Fauna and Flora, Earth and Sky Brushes with Nature's Wisdom
By Trudy Dittmar
University of Iowa Press Copyright © 2003 Trudy Dittmar
All right reserved.

ISBN: 978-0-87745-872-2



Chapter One Pronghorn

TO KIRSTEN DEHNER

It was a good-sized band, considerably larger than any I'd ever seen before. That was all that struck me as unusual about the antelope when I first spotted them. We were on our way out from a camping trip in the forest, in open country for the first time in a week and driving straight at the blaze of sunrise, when I caught a squinting glimpse of them not too far back from the Forest Service road.

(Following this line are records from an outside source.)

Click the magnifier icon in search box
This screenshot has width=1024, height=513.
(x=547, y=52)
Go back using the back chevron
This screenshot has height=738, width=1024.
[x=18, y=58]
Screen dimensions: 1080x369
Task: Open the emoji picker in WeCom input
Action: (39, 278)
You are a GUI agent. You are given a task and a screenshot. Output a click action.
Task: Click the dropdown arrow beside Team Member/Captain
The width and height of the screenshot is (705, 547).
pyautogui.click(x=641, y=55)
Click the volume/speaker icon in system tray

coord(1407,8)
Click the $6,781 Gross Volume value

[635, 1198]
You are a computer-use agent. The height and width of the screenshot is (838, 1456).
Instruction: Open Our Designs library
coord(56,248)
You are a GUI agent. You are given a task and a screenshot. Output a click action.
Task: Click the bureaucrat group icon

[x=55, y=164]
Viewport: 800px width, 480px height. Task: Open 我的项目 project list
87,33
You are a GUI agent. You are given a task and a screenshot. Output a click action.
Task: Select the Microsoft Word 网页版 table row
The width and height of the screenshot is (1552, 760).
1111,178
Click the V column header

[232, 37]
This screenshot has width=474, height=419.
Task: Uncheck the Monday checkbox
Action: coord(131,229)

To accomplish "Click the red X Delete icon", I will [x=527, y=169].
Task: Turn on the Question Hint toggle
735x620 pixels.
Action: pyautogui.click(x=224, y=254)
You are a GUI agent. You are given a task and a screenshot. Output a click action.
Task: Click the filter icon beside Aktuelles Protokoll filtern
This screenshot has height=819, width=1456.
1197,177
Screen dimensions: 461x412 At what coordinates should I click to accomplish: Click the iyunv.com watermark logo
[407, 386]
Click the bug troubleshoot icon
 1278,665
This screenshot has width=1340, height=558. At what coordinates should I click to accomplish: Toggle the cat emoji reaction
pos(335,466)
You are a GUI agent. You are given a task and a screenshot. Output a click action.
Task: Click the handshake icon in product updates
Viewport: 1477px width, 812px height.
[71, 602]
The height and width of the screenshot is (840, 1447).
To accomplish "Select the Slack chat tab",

Since so far in our travels K had seen just a few small bands of pronghorn, and those at a distance, I pulled up for her to get a good look at them.

The size of the band seemed impossible. It looked to be fifty strong. In winter, all pronghorns - does, fawns, and bucks of every age and sexual status - join in large herds, and at that time it's not unusual to see a hundred antelope together now that they're coming back strong in this part of the state. But this was not winter, and the pronghorn had not yet formed herds. This was just the end of September, the heart of the rutting season, a time when they were still moving in small segregated bands - bachelor bands of young males or bands comprising an older buck and his harem of does. Eight does were generally considered a good-sized harem for a buck, but it seemed to me it would take about twice that many, each with her offspring of one to three fawns, to make up a band of such heroic proportions as this. In a grassy field at the foot of red badlands, they stood in tawny clusters, their white bars and patches flashing in the early sun.

* * *

Back then, if you'd asked me, I'd have complained that in Wyoming pronghorn antelope went unappreciated. Their elaborate, curious beauty goes largely unheeded here, and at a knotty juncture in my life I was peculiarly stung by this. Of course, the reason is just that there are so many of them. They're like the magpie and the fireweed. If a local cowboy were to see a bird with the magpie's plumage and stature in a tropical jungle, I'd bet he'd ooh and aah and snap fifty pictures. But in Wyoming the sight of magpies is so familiar the accustomed viewer just doesn't see the green-ember glow of their feathers anymore, or the sleek, bold cut of their tails, and so instead of an admiring gasp at the electric white flash in their wingbeats, all magpies get is disparaged as scavengers. As for fireweed, favoring soil that's been burned, or ravaged by human activities like logging, and finding such soil in abundance in this part of the state, they're snubbed for being so common, seen as weeds instead of as stately tall-plumed fuchsia flowers. The old "familiarity breeds contempt" law is all that's at work here, nothing more, but that was one of a few truths of life I was having trouble swallowing back then.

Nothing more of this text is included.